Tuesday, February 14, 2017
More On Pipelines. Where Are They And What Do They Carry?
The map above shows major crude oil, refined products and
highly volatile liquids pipelines in the U.S.
Pipelines exist almost everywhere. Natural gas is delivered
directly to homes in relatively small diameter distribution
lines buried under the street and even your own yard. Larger
cross-country transmission pipelines delivering gasoline, home
heating oil, or moving crude oil or natural gas are actually
easier to find.
Nearly the entire mainline pipe is buried, but other pipeline
components such as pump stations are above ground. Some
lines are as short as a mile, while others may extend
1,000 miles or more.
Although a large number of pipeline systems cove
r distances similar to these, not all petroleum markets
are as distant from the point of supply as others. Some
pipelines start from ports, such as San Diego or San
Francisco and serve inland areas in California and the
southwestern U.S. region. Each region of the country
has some unique aspects. Very few pipelines actually
cross the highest parts of the Rocky Mountains since the
distances are long and the population centers small.

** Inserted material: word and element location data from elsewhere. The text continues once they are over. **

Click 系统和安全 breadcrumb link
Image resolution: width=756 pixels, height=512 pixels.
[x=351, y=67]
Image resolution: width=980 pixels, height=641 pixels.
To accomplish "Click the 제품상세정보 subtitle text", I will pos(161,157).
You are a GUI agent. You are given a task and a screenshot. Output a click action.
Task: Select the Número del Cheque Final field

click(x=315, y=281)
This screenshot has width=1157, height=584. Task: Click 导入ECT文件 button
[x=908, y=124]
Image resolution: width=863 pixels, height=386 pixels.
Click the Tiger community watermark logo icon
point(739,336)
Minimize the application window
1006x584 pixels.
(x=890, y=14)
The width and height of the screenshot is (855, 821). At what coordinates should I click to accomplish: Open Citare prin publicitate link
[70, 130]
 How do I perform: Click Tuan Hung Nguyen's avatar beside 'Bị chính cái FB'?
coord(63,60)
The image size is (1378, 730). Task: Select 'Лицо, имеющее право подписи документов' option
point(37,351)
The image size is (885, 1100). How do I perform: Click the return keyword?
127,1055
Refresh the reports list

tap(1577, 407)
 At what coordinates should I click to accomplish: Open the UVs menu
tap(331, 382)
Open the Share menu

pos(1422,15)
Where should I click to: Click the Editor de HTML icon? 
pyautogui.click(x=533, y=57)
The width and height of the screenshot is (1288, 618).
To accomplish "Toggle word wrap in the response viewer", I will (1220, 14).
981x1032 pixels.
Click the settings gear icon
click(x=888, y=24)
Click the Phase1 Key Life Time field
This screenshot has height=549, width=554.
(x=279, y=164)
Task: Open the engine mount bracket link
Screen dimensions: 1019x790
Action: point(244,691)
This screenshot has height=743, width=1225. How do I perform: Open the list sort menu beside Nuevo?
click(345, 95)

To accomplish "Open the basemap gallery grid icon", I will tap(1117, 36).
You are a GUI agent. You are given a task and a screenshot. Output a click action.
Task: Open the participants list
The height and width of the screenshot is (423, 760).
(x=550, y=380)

But
smaller refineries and regional pipelines serve these areas
The United States has the largest network of energy
pipelines in the world, with more than 2.4 million miles of pipe.
The network of crude oil pipelines in the U.S. is extensive.
There are approximately 72,000 miles of crude oil lines
in the U.S. that connect regional markets.
Pipeline companies keep in touch with local emergency
responders along pipeline rights-of-way and work with,
and sometimes even train with fire departments or
hazardous materials units.
One useful source of pipeline location information is the National Pipeline Mapping System (NPMS). The NPMS
shows pipelines at the county by county scale.
Government officials and emergency response officials
have access to information at a more detailed scale.